The discs treated with BAG-S53P4 (0.5–0.8 mm) and BAG-S53P4 (<45 µm) had less CFU in comparison with the control samples. A significant difference was observed between the time steps and also between the substrates (p < 0.0001) where after 24 h a mean of 6 CFU log10 (was counted for the BAG-S53P4 (0.5–0.8 mm) plates, a mean of 2 CFU log10 from BAG-S53P4 (<45 µm), and a mean of 8 CFU log10 for control group (Fig. 1).

Figure 1.

Biofilm recovery on titanium alloy surfaces after treatment with BAG 0.5–0.8 mm, BAG <45 µm, and glass beads as control. Threshold = 8 log10.

The BAG-S53P4 (0.5–0.8 mm) started with a pH of 8, which increased to 11 by 5 days. The BAG-S53P4 (<45 µm) showed a pH of around 10 and 11 from time 0, while the glass beads kept the pH at 8 during all intervals (Fig. 2).

Figure 2.

pH of the wells containing biofilm grown on the metallic surfaces and treated with BAG 0.5–0.8 mm, BAG <45 µm, and glass beads as control after 0, 24, and 48 h and for 4 and 5 days.

The activity of bioactive glass against S. aureus planktonic cells showed 8 CFU log10 for BAG-S53P4 (0.5–0.8 mm) and 8 CFU log10 for glass beads, while the CFU counting for BAG-S53P4 (<45 µm) was near 0 (Fig. 3).

Figure 3.

Quantification of planktonic cells after treatment with BAG 0.5–0.8 mm, BAG <45 µm, and glass beads as control after intervals of 0, 24, and 48 h and of 4 and 5 days.

DISCUSSION

We examined the anti-biofilm properties of BAG-S53P4 <45 µm and BAG-S53P4 0.5–0.8 mm. Smaller granules size is recommended for smaller bone defects and bigger granules for larger bone defects. As small and larger bone defects can be infected with biofilm formation, we chose to investigate both granules sizes.

A clinically important bacterial species was cultivated in broth on metal discs together with two different BAGs. We showed that BAG-S53P4 can suppress S. aureus biofilm formation on titanium alloy discs in vitro. However, the dimensions of the bioactive glass granules are an important factor for the effectiveness of this bone substitute against biofilm growth. The suppression rate of biofilm cells by BAG-S53P4 <45 µm was significantly higher than by BAG-S53P4 0.5–0.8 mm. These results also correlate with tests made with BAG-S53P4 <45 µm and BAG-S53P4 0.5–0.8 mm in contact with S. aureus planktonic cells, where just a few CFU could be counted from the samples treated by BAG-S53P4 <45 µm. Our results correlate with other studies carried out with BAGs.[3, 9, 10]

The exact mechanisms of the antibacterial action of BAGs are unknown.

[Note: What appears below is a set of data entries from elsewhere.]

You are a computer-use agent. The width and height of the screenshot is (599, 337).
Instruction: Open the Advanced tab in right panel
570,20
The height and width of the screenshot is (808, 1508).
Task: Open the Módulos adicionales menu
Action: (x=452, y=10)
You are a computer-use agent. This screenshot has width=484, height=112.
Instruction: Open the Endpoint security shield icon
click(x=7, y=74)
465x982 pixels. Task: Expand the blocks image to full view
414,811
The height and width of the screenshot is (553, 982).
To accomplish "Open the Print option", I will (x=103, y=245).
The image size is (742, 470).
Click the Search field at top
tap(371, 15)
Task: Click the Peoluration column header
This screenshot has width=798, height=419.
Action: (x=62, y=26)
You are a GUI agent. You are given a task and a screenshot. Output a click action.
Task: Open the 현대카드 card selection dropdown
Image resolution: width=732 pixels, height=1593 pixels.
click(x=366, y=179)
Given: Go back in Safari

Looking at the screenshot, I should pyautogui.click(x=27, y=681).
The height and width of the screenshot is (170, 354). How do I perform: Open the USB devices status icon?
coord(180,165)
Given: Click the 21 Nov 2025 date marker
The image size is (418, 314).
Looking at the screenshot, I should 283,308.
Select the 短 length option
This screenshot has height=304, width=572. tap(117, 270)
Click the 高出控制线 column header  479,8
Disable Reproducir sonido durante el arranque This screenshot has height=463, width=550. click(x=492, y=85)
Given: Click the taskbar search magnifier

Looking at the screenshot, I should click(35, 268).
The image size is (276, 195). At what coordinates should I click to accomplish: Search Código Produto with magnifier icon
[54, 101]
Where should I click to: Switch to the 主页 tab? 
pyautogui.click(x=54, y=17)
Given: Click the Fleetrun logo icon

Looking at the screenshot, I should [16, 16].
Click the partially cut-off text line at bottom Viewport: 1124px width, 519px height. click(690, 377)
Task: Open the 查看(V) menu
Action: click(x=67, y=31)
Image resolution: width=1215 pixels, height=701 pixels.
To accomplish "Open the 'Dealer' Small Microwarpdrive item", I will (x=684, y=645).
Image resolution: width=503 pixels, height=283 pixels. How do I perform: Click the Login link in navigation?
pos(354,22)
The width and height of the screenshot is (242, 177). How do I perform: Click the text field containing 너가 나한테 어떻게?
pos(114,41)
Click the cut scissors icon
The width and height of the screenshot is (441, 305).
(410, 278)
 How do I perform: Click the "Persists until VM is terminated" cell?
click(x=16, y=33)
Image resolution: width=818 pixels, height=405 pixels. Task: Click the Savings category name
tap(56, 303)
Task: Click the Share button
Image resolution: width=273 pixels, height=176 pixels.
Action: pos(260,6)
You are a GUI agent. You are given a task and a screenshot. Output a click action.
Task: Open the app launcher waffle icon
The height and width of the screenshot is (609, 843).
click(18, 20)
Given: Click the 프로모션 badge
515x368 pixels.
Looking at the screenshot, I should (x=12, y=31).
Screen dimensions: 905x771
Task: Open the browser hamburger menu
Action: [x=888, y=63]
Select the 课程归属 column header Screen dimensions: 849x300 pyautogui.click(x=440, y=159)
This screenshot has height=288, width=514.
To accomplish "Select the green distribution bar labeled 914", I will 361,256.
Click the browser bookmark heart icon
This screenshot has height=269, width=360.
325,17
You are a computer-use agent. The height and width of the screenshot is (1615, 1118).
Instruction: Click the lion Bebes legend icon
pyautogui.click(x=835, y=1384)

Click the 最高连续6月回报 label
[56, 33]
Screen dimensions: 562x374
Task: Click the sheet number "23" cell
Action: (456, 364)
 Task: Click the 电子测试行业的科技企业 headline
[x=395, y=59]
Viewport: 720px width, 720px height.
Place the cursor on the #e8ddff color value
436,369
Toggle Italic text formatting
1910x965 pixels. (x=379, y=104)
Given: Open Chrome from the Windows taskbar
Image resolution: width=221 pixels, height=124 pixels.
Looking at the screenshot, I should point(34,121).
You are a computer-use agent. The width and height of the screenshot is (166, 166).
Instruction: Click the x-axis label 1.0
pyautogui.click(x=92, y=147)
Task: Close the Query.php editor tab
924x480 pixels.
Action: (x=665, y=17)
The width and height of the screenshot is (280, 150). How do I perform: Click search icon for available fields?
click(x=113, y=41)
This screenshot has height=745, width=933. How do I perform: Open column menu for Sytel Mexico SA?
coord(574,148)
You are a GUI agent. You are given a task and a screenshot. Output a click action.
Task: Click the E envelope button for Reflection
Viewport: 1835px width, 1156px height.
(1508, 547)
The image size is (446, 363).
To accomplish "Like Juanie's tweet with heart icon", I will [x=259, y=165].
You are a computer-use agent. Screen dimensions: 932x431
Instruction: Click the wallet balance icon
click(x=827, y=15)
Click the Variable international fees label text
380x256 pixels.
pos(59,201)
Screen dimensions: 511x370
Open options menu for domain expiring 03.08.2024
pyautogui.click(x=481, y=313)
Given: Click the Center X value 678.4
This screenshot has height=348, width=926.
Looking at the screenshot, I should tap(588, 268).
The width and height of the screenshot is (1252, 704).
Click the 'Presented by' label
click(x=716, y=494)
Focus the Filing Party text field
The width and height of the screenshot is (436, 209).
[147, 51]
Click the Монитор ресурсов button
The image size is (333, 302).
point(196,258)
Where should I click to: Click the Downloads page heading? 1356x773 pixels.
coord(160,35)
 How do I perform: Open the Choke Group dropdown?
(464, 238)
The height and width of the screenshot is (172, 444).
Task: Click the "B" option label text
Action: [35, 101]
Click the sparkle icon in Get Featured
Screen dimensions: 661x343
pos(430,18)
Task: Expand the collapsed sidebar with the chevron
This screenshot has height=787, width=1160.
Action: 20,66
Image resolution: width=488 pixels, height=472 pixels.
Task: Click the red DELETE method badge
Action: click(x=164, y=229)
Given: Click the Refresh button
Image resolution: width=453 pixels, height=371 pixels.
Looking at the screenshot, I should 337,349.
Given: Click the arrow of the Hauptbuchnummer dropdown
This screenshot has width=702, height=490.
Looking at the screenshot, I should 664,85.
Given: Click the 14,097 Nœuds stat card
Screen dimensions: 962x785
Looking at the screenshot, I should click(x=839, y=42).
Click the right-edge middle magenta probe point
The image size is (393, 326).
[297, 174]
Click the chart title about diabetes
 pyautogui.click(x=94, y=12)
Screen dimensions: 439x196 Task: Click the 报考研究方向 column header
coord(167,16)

High pH and osmotic effects caused by the nonphysiological concentration of ions dissolved from the glass have been suggested.[10] We suggest that the better activity of smaller granules can be related to the increased surface area. Increasing surface area increases the contact of the bioactive glass with the aqueous environment that increases the release of ions from BAG, raising the local pH and osmotic pressure.[8, 14] High pH is unfavorable to bacterial growth.[3, 9] Another factor may be the high concentrations of calcium and alkalis likely to be released from BAG that could cause perturbations of the membrane potential of bacteria.[9] Our results agree with Zhang et al.[15] who affirmed that the largest particles did not markedly prevent diffusion between the ions inside the particle bed and simulated body fluid. The higher pH values obtained with the smaller particles depended on their large surface area. The bigger the particles, the smaller the differences between the pH values.[15]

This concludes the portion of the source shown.